The study, which involved a population characterized by older age and high-risk disease features, showed that zamto-cel significantly improved event-free survival compared to the chemoimmunotherapy regimens of R-GemOx or Pola-BR. The median age of participants was 74 years, with 57% of patients classified as having a high International Prognostic Index (IPI≥ 3) and 67% presenting with advanced-stage disease.
Positive Outcomes for High-Risk Patients
Dr. Peter Borchmann, the lead investigator of the DALY 2-EU trial and Assistant Medical Director at the University Hospital of Cologne, emphasized the importance of these findings. “Zamto-cel demonstrated clinically meaningful and statistically significant superiority over R-GemOx in transplant-ineligible patients with high-risk disease, improving event-free survival while maintaining a favorable tolerability profile,” he stated. His remarks highlight the potential of zamto-cel as an innovative treatment option for patients with limited choices.
According to Miltenyi Biomedicine’s Chief Executive Officer Dr. Toon Overstijns, the results of the DALY 2-EU trial represent a significant milestone in their commitment to advancing cell and gene therapies. He noted that zamto-cel, being the first tandem CD20-CD19 directed, non-cryopreserved CAR-T cell therapy, presents a substantial clinical benefit, enhancing treatment options for patients facing high-risk lymphomas.
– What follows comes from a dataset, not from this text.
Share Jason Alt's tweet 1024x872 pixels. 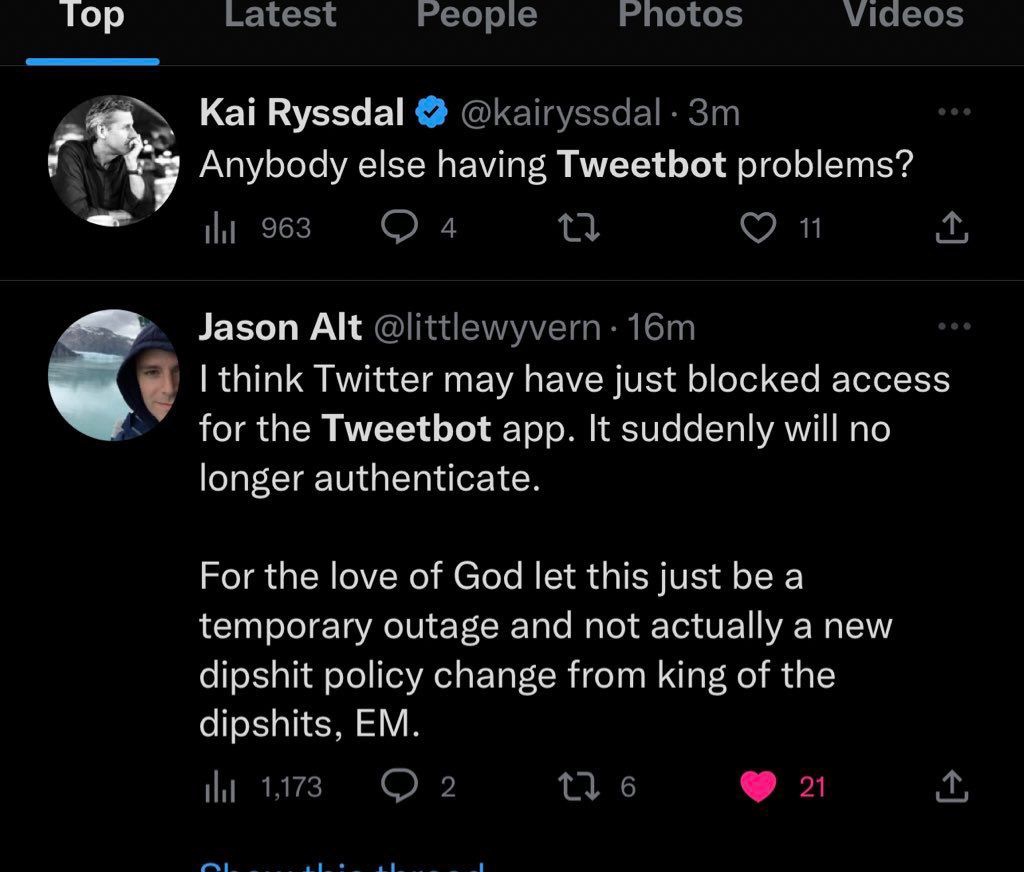click(951, 787)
Trial Details and Future Implications
The DALY 2-EU trial, registered under NCT04844866, is a randomized, multi-center, open-label Phase II study conducted across 12 countries in the European Union. It compares the genetically engineered autologous T-cells expressing anti-CD20 and anti-CD19 specific chimeric antigen receptor zamto-cel against standard chemotherapy treatments. Participants, aged 18 years and older with r/r LBCL, had to be refractory or relapsed within 24 months of initial treatment and ineligible for stem cell transplants.
In the trial, patients were randomly assigned to receive either zamto-cel (n=82) or the comparator chemotherapy regimens (n=86). The primary endpoint of the trial was event-free survival, assessed by a blinded independent review committee, defined as the duration from randomization to disease progression or the need for new anti-lymphoma therapy. Secondary endpoints included progression-free survival, best complete response rate, duration of complete response, and overall survival.
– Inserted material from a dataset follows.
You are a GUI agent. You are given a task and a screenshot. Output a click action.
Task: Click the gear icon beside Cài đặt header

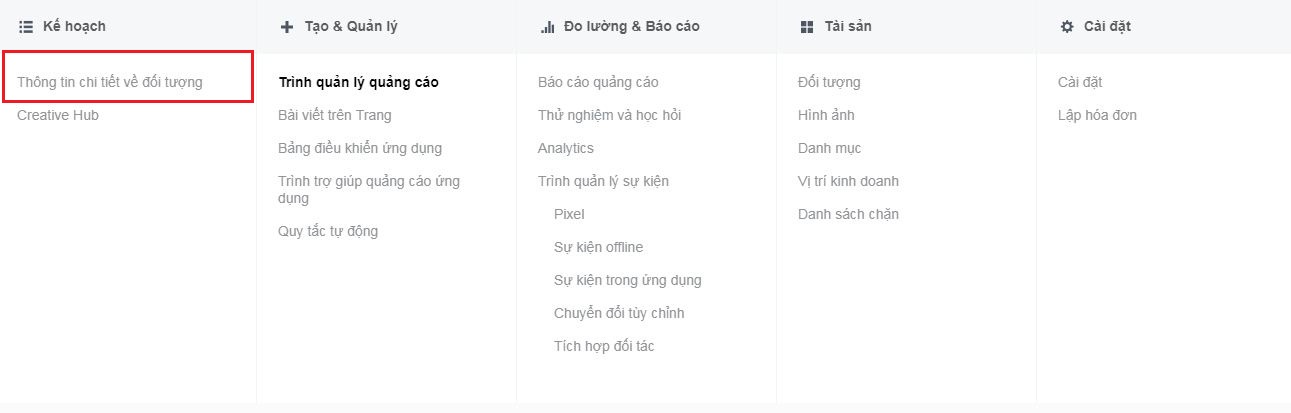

At the data cutoff, the trial allowed for crossover; 29 patients received zamto-cel after failing to respond to R-GemOx or Pola-BR. The results demonstrated that zamto-cel was well tolerated among the primarily elderly and high-risk patient population, suggesting a promising safety profile.
Miltenyi Biomedicine’s commitment to advancing innovative cancer treatments is evident in their ongoing research with zamto-cel. This investigational CAR-T therapy is designed to target both CD20 and CD19, and is being studied for various B-cell malignancies, including other forms of lymphoma and neoplasms.
The findings of the DALY 2-EU trial will be further analyzed with extended follow-up periods, with additional data expected to be presented at future medical meetings. As researchers aim to provide enhanced treatment options for vulnerable patient populations, zamto-cel’s efficacy and safety could play a pivotal role in the evolving landscape of therapies for high-risk lymphomas.